[Material to process]

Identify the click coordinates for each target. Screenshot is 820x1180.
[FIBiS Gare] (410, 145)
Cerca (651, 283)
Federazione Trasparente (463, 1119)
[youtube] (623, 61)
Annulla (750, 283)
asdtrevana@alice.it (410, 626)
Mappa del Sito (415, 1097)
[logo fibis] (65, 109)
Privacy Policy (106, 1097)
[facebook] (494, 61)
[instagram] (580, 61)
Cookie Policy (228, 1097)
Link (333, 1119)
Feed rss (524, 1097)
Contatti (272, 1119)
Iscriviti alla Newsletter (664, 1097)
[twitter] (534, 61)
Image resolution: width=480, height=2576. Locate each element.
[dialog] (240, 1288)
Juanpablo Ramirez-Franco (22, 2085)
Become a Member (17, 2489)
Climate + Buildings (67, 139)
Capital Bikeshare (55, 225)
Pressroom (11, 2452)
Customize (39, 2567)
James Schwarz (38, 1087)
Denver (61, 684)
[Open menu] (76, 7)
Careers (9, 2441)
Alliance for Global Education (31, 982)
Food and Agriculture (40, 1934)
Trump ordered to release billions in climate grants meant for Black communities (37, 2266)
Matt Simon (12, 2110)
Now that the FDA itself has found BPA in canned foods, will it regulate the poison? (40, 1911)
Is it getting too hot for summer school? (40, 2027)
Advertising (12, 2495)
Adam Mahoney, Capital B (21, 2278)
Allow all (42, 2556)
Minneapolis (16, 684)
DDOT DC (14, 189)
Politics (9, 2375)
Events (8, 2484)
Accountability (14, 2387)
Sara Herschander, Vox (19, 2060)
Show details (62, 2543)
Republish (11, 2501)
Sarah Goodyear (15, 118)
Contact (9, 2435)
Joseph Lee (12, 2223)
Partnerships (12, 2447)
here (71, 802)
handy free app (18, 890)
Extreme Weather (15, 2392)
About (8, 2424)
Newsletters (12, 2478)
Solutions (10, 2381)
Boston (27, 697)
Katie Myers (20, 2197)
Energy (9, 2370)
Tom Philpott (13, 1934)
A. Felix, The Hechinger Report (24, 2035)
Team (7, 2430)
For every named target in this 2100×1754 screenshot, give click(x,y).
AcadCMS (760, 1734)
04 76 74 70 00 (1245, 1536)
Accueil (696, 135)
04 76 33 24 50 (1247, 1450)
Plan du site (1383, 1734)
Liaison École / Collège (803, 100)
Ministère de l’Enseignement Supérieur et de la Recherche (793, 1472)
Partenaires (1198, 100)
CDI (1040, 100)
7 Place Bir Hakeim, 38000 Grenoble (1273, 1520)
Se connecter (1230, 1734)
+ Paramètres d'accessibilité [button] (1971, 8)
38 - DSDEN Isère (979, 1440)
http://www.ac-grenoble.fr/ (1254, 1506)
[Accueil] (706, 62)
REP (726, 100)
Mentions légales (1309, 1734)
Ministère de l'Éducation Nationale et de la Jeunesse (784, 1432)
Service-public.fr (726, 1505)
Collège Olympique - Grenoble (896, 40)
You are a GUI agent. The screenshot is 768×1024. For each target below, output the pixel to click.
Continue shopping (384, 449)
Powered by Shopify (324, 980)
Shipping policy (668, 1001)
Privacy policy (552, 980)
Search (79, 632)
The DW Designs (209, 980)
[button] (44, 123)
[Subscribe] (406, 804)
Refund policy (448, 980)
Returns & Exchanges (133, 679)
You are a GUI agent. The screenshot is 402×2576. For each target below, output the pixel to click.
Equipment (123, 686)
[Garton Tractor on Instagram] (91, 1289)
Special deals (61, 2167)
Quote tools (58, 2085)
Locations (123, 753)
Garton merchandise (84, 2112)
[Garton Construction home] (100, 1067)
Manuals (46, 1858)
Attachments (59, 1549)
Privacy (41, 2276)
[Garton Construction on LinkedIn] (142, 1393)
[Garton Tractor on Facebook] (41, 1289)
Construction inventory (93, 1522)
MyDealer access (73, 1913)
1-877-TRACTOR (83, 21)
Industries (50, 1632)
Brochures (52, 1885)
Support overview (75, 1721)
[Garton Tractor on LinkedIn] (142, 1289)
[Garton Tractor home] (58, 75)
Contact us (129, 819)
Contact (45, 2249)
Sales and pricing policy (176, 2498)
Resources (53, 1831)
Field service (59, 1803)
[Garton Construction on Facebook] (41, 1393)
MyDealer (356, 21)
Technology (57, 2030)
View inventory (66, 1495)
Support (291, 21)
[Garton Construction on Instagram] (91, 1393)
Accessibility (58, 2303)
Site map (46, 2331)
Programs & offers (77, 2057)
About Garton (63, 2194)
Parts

[/Material to process]

• Task description: The response should consist of the entries, retyped exactly and in full.

• Answer for this exercise:
Identify the click coordinates for each target. Screenshot is 820x1180.
[FIBiS Gare] (410, 145)
Cerca (651, 283)
Federazione Trasparente (463, 1119)
[youtube] (623, 61)
Annulla (750, 283)
asdtrevana@alice.it (410, 626)
Mappa del Sito (415, 1097)
[logo fibis] (65, 109)
Privacy Policy (106, 1097)
[facebook] (494, 61)
[instagram] (580, 61)
Cookie Policy (228, 1097)
Link (333, 1119)
Feed rss (524, 1097)
Contatti (272, 1119)
Iscriviti alla Newsletter (664, 1097)
[twitter] (534, 61)
Image resolution: width=480, height=2576. Locate each element.
[dialog] (240, 1288)
Juanpablo Ramirez-Franco (22, 2085)
Become a Member (17, 2489)
Climate + Buildings (67, 139)
Capital Bikeshare (55, 225)
Pressroom (11, 2452)
Customize (39, 2567)
James Schwarz (38, 1087)
Denver (61, 684)
[Open menu] (76, 7)
Careers (9, 2441)
Alliance for Global Education (31, 982)
Food and Agriculture (40, 1934)
Trump ordered to release billions in climate grants meant for Black communities (37, 2266)
Matt Simon (12, 2110)
Now that the FDA itself has found BPA in canned foods, will it regulate the poison? (40, 1911)
Is it getting too hot for summer school? (40, 2027)
Advertising (12, 2495)
Adam Mahoney, Capital B (21, 2278)
Allow all (42, 2556)
Minneapolis (16, 684)
DDOT DC (14, 189)
Politics (9, 2375)
Events (8, 2484)
Accountability (14, 2387)
Sara Herschander, Vox (19, 2060)
Show details (62, 2543)
Republish (11, 2501)
Sarah Goodyear (15, 118)
Contact (9, 2435)
Joseph Lee (12, 2223)
Partnerships (12, 2447)
here (71, 802)
handy free app (18, 890)
Extreme Weather (15, 2392)
About (8, 2424)
Newsletters (12, 2478)
Solutions (10, 2381)
Boston (27, 697)
Katie Myers (20, 2197)
Energy (9, 2370)
Tom Philpott (13, 1934)
A. Felix, The Hechinger Report (24, 2035)
Team (7, 2430)
For every named target in this 2100×1754 screenshot, give click(x,y).
AcadCMS (760, 1734)
04 76 74 70 00 (1245, 1536)
Accueil (696, 135)
04 76 33 24 50 (1247, 1450)
Plan du site (1383, 1734)
Liaison École / Collège (803, 100)
Ministère de l’Enseignement Supérieur et de la Recherche (793, 1472)
Partenaires (1198, 100)
CDI (1040, 100)
7 Place Bir Hakeim, 38000 Grenoble (1273, 1520)
Se connecter (1230, 1734)
+ Paramètres d'accessibilité [button] (1971, 8)
38 - DSDEN Isère (979, 1440)
http://www.ac-grenoble.fr/ (1254, 1506)
[Accueil] (706, 62)
REP (726, 100)
Mentions légales (1309, 1734)
Ministère de l'Éducation Nationale et de la Jeunesse (784, 1432)
Service-public.fr (726, 1505)
Collège Olympique - Grenoble (896, 40)
You are a GUI agent. The screenshot is 768×1024. For each target below, output the pixel to click.
Continue shopping (384, 449)
Powered by Shopify (324, 980)
Shipping policy (668, 1001)
Privacy policy (552, 980)
Search (79, 632)
The DW Designs (209, 980)
[button] (44, 123)
[Subscribe] (406, 804)
Refund policy (448, 980)
Returns & Exchanges (133, 679)
You are a GUI agent. The screenshot is 402×2576. For each target below, output the pixel to click.
Equipment (123, 686)
[Garton Tractor on Instagram] (91, 1289)
Special deals (61, 2167)
Quote tools (58, 2085)
Locations (123, 753)
Garton merchandise (84, 2112)
[Garton Construction home] (100, 1067)
Manuals (46, 1858)
Attachments (59, 1549)
Privacy (41, 2276)
[Garton Construction on LinkedIn] (142, 1393)
[Garton Tractor on Facebook] (41, 1289)
Construction inventory (93, 1522)
MyDealer access (73, 1913)
1-877-TRACTOR (83, 21)
Industries (50, 1632)
Brochures (52, 1885)
Support overview (75, 1721)
[Garton Tractor on LinkedIn] (142, 1289)
[Garton Tractor home] (58, 75)
Contact us (129, 819)
Contact (45, 2249)
Sales and pricing policy (176, 2498)
Resources (53, 1831)
Field service (59, 1803)
[Garton Construction on Facebook] (41, 1393)
MyDealer (356, 21)
Technology (57, 2030)
View inventory (66, 1495)
Support (291, 21)
[Garton Construction on Instagram] (91, 1393)
Accessibility (58, 2303)
Site map (46, 2331)
Programs & offers (77, 2057)
About Garton (63, 2194)
Parts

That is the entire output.